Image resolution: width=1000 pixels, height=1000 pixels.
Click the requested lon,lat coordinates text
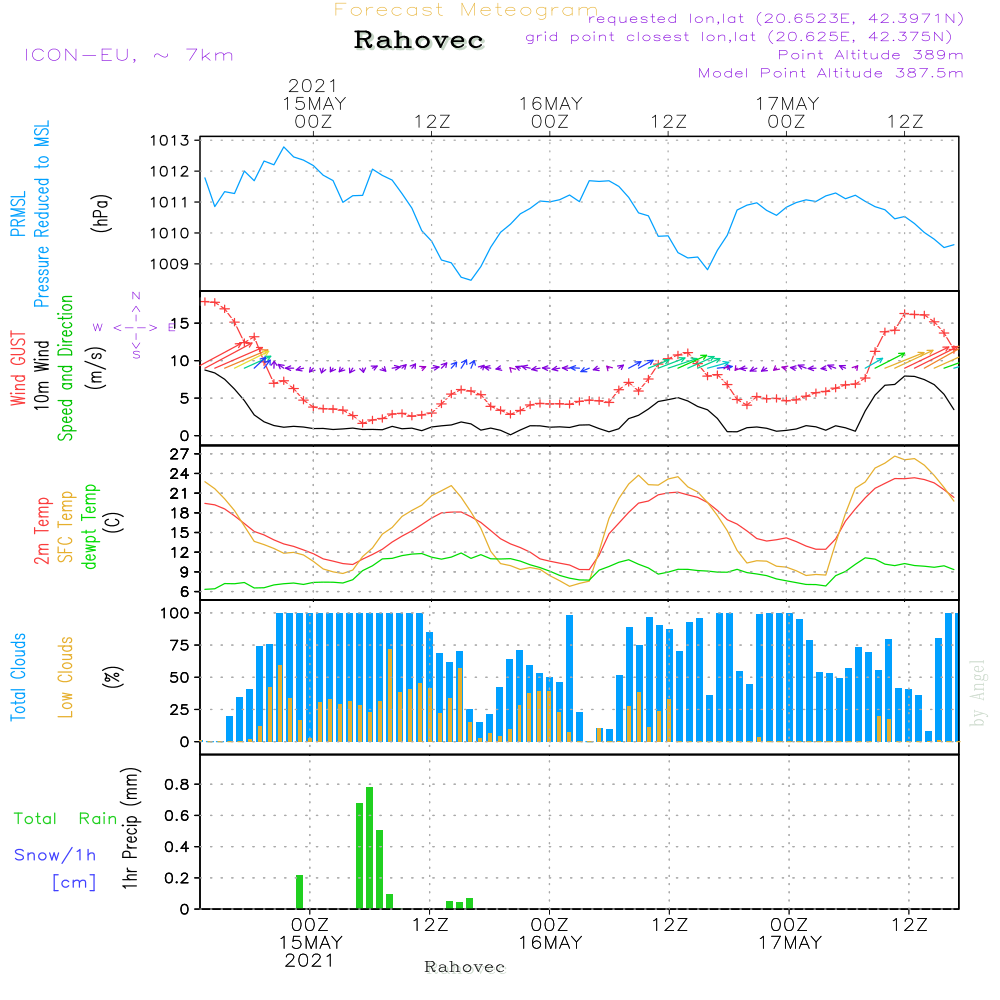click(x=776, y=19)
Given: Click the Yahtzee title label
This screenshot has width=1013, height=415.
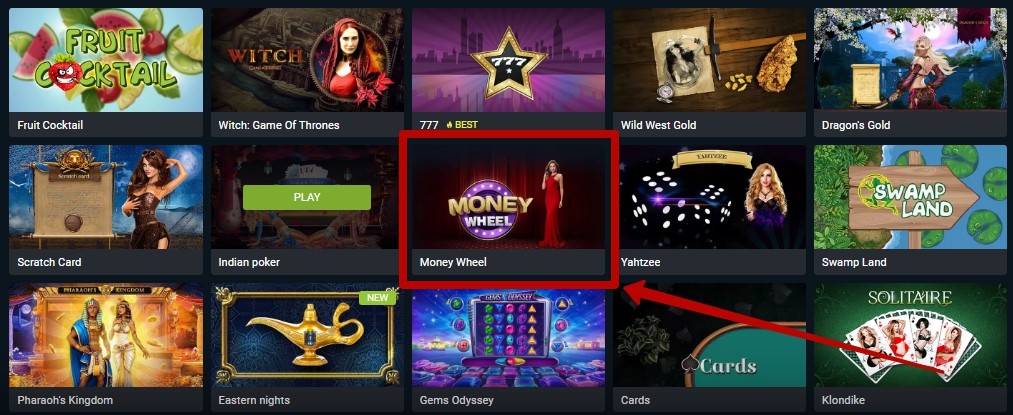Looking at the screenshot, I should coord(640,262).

WHAT TO PRODUCE
Omit every picture while printing the data word for word.

RESULT OF THE TASK
Image resolution: width=1000 pixels, height=1000 pixels.
Click the requested lon,lat coordinates text
click(x=776, y=19)
Given: Click the Yahtzee title label
This screenshot has width=1013, height=415.
Looking at the screenshot, I should coord(640,262).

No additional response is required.